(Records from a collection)
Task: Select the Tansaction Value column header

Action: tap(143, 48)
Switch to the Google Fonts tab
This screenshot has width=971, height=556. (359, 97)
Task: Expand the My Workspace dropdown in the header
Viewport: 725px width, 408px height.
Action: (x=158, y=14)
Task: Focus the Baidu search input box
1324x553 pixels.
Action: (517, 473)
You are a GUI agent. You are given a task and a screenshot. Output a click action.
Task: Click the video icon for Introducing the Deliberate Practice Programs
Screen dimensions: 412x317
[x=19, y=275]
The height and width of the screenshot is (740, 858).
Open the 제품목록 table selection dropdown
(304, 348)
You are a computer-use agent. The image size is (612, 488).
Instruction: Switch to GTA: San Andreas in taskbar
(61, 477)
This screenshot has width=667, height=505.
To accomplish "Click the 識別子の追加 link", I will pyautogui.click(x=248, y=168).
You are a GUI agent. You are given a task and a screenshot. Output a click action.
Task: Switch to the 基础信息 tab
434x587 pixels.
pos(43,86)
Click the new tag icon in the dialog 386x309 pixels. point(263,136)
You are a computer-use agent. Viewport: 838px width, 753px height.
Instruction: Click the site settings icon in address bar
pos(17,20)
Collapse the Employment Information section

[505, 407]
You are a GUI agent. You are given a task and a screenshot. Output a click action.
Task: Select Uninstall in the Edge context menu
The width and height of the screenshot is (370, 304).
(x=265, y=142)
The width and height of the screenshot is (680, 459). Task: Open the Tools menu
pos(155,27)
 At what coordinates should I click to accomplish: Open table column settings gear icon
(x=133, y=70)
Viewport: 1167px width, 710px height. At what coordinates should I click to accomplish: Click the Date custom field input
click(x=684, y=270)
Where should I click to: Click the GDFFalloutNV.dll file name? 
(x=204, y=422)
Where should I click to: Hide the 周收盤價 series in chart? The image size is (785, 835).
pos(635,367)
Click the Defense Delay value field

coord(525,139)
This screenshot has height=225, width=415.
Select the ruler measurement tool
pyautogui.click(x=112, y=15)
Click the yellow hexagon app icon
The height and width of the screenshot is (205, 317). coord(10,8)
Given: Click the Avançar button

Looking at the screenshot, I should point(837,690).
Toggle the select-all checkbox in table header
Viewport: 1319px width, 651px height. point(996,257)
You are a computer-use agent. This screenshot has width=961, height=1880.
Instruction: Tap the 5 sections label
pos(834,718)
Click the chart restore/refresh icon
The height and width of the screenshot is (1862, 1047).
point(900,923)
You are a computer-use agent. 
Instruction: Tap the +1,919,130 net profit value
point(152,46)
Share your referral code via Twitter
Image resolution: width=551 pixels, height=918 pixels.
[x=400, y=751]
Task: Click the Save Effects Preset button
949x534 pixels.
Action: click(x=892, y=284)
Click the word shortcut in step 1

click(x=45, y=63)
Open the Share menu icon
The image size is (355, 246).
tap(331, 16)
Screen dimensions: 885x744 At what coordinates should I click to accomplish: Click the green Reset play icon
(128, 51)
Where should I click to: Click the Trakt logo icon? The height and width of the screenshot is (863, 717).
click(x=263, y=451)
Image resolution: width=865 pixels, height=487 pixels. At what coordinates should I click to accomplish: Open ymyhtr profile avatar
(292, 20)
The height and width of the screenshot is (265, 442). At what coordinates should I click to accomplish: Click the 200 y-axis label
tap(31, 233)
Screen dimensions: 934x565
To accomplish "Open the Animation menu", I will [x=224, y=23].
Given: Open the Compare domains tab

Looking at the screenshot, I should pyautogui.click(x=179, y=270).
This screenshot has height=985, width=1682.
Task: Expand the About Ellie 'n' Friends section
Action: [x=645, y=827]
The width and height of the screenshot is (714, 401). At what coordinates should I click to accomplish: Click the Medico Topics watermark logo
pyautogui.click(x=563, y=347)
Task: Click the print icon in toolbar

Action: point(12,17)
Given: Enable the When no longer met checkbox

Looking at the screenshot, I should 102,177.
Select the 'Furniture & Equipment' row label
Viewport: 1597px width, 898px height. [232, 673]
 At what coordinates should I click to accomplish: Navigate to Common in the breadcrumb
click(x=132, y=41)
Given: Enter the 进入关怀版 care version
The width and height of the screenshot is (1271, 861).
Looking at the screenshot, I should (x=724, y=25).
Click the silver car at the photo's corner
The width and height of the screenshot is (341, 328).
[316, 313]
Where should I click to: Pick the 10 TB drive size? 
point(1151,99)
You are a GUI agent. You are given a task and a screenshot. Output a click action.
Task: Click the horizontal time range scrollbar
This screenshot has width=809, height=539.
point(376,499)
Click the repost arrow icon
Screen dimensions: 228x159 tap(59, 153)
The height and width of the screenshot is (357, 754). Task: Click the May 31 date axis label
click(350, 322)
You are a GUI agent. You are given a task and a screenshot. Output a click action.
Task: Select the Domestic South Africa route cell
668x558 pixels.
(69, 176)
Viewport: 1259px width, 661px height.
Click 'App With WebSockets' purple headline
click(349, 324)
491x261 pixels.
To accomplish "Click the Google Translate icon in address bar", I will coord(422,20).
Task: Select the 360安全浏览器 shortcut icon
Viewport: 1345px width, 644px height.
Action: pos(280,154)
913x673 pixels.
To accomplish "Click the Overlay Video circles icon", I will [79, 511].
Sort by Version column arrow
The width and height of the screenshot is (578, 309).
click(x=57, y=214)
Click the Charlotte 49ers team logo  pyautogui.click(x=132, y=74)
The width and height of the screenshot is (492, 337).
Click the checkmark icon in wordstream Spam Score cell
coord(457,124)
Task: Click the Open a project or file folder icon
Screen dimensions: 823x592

**About this task**
All entries are to be retyped with no difference from the original.

**Reply to the exercise**
Task: Select the Tansaction Value column header

Action: tap(143, 48)
Switch to the Google Fonts tab
This screenshot has width=971, height=556. (359, 97)
Task: Expand the My Workspace dropdown in the header
Viewport: 725px width, 408px height.
Action: (x=158, y=14)
Task: Focus the Baidu search input box
1324x553 pixels.
Action: (517, 473)
You are a GUI agent. You are given a task and a screenshot. Output a click action.
Task: Click the video icon for Introducing the Deliberate Practice Programs
Screen dimensions: 412x317
[x=19, y=275]
The height and width of the screenshot is (740, 858).
Open the 제품목록 table selection dropdown
(304, 348)
You are a computer-use agent. The image size is (612, 488).
Instruction: Switch to GTA: San Andreas in taskbar
(61, 477)
This screenshot has width=667, height=505.
To accomplish "Click the 識別子の追加 link", I will pyautogui.click(x=248, y=168).
You are a GUI agent. You are given a task and a screenshot. Output a click action.
Task: Switch to the 基础信息 tab
434x587 pixels.
pos(43,86)
Click the new tag icon in the dialog 386x309 pixels. point(263,136)
You are a computer-use agent. Viewport: 838px width, 753px height.
Instruction: Click the site settings icon in address bar
pos(17,20)
Collapse the Employment Information section

[505, 407]
You are a GUI agent. You are given a task and a screenshot. Output a click action.
Task: Select Uninstall in the Edge context menu
The width and height of the screenshot is (370, 304).
(x=265, y=142)
The width and height of the screenshot is (680, 459). Task: Open the Tools menu
pos(155,27)
 At what coordinates should I click to accomplish: Open table column settings gear icon
(x=133, y=70)
Viewport: 1167px width, 710px height. At what coordinates should I click to accomplish: Click the Date custom field input
click(x=684, y=270)
Where should I click to: Click the GDFFalloutNV.dll file name? 
(x=204, y=422)
Where should I click to: Hide the 周收盤價 series in chart? The image size is (785, 835).
pos(635,367)
Click the Defense Delay value field

coord(525,139)
This screenshot has height=225, width=415.
Select the ruler measurement tool
pyautogui.click(x=112, y=15)
Click the yellow hexagon app icon
The height and width of the screenshot is (205, 317). coord(10,8)
Given: Click the Avançar button

Looking at the screenshot, I should point(837,690).
Toggle the select-all checkbox in table header
Viewport: 1319px width, 651px height. point(996,257)
You are a computer-use agent. This screenshot has width=961, height=1880.
Instruction: Tap the 5 sections label
pos(834,718)
Click the chart restore/refresh icon
The height and width of the screenshot is (1862, 1047).
point(900,923)
You are a computer-use agent. 
Instruction: Tap the +1,919,130 net profit value
point(152,46)
Share your referral code via Twitter
Image resolution: width=551 pixels, height=918 pixels.
[x=400, y=751]
Task: Click the Save Effects Preset button
949x534 pixels.
Action: click(x=892, y=284)
Click the word shortcut in step 1

click(x=45, y=63)
Open the Share menu icon
The image size is (355, 246).
tap(331, 16)
Screen dimensions: 885x744 At what coordinates should I click to accomplish: Click the green Reset play icon
(128, 51)
Where should I click to: Click the Trakt logo icon? The height and width of the screenshot is (863, 717).
click(x=263, y=451)
Image resolution: width=865 pixels, height=487 pixels. At what coordinates should I click to accomplish: Open ymyhtr profile avatar
(292, 20)
The height and width of the screenshot is (265, 442). At what coordinates should I click to accomplish: Click the 200 y-axis label
tap(31, 233)
Screen dimensions: 934x565
To accomplish "Open the Animation menu", I will [x=224, y=23].
Given: Open the Compare domains tab

Looking at the screenshot, I should pyautogui.click(x=179, y=270).
This screenshot has height=985, width=1682.
Task: Expand the About Ellie 'n' Friends section
Action: [x=645, y=827]
The width and height of the screenshot is (714, 401). At what coordinates should I click to accomplish: Click the Medico Topics watermark logo
pyautogui.click(x=563, y=347)
Task: Click the print icon in toolbar

Action: point(12,17)
Given: Enable the When no longer met checkbox

Looking at the screenshot, I should 102,177.
Select the 'Furniture & Equipment' row label
Viewport: 1597px width, 898px height. [232, 673]
 At what coordinates should I click to accomplish: Navigate to Common in the breadcrumb
click(x=132, y=41)
Given: Enter the 进入关怀版 care version
The width and height of the screenshot is (1271, 861).
Looking at the screenshot, I should (x=724, y=25).
Click the silver car at the photo's corner
The width and height of the screenshot is (341, 328).
[316, 313]
Where should I click to: Pick the 10 TB drive size? 
point(1151,99)
You are a GUI agent. You are given a task and a screenshot. Output a click action.
Task: Click the horizontal time range scrollbar
This screenshot has width=809, height=539.
point(376,499)
Click the repost arrow icon
Screen dimensions: 228x159 tap(59, 153)
The height and width of the screenshot is (357, 754). Task: Click the May 31 date axis label
click(350, 322)
You are a GUI agent. You are given a task and a screenshot. Output a click action.
Task: Select the Domestic South Africa route cell
668x558 pixels.
(69, 176)
Viewport: 1259px width, 661px height.
Click 'App With WebSockets' purple headline
click(349, 324)
491x261 pixels.
To accomplish "Click the Google Translate icon in address bar", I will coord(422,20).
Task: Select the 360安全浏览器 shortcut icon
Viewport: 1345px width, 644px height.
Action: pos(280,154)
913x673 pixels.
To accomplish "Click the Overlay Video circles icon", I will [79, 511].
Sort by Version column arrow
The width and height of the screenshot is (578, 309).
click(x=57, y=214)
Click the Charlotte 49ers team logo  pyautogui.click(x=132, y=74)
The width and height of the screenshot is (492, 337).
Click the checkmark icon in wordstream Spam Score cell
coord(457,124)
Task: Click the Open a project or file folder icon
Screen dimensions: 823x592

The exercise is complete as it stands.